• [Problem description]:
Rewrite the rows that begin at the line containing "Where should I" and end after the line containing "tap(445, 198)", replacing "price level tag" with "price marker" and leaving everything else unchanged. Give only those rows.

• [Exercise data]:
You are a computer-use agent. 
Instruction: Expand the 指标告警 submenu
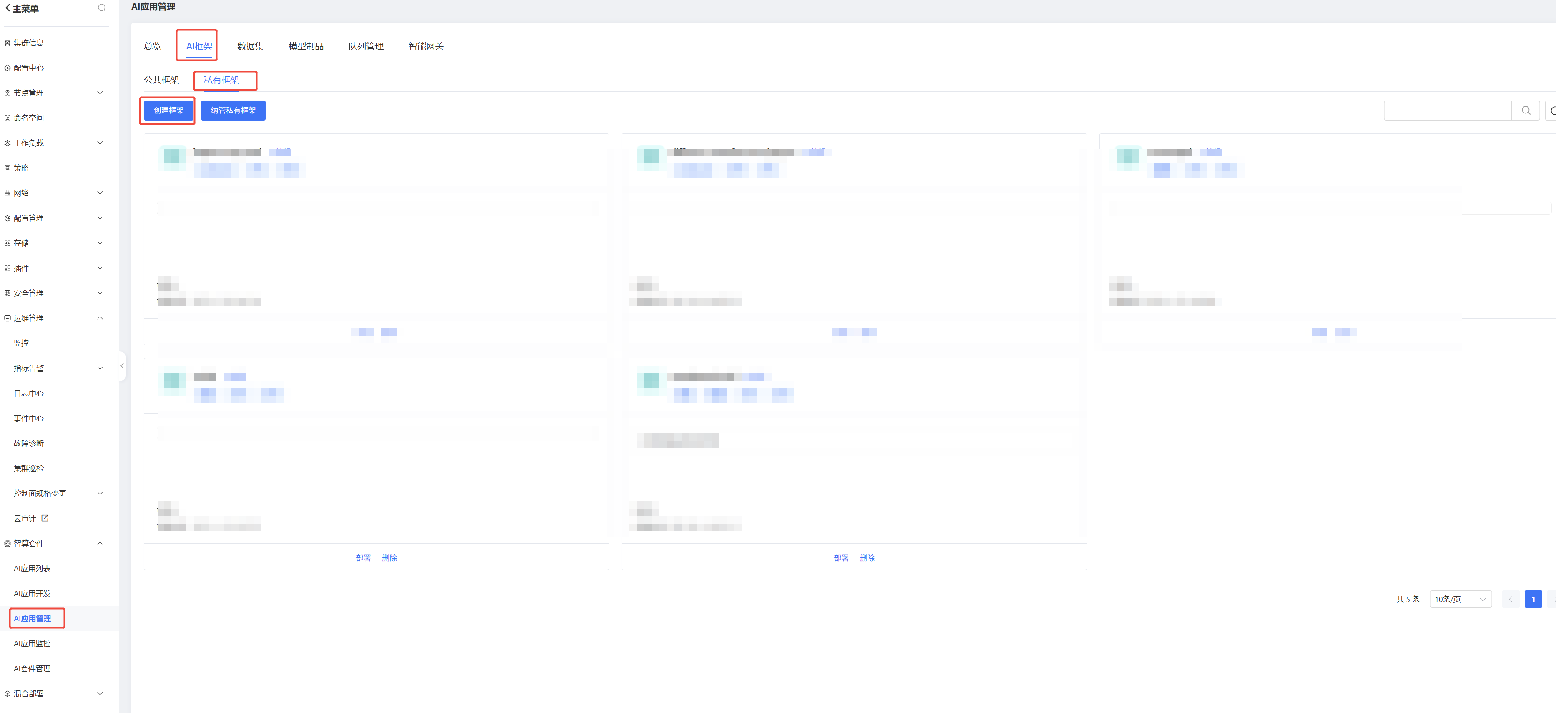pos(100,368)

--

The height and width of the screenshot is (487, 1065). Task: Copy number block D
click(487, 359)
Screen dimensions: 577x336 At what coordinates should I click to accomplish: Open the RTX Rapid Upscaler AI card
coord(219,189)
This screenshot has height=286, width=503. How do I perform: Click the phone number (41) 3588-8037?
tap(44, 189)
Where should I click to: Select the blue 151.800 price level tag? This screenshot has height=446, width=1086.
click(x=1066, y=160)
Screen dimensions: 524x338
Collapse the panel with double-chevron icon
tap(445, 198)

• [Complete output]:
Where should I click to: Select the blue 151.800 price marker? This screenshot has height=446, width=1086.
click(x=1066, y=160)
Screen dimensions: 524x338
Collapse the panel with double-chevron icon
tap(445, 198)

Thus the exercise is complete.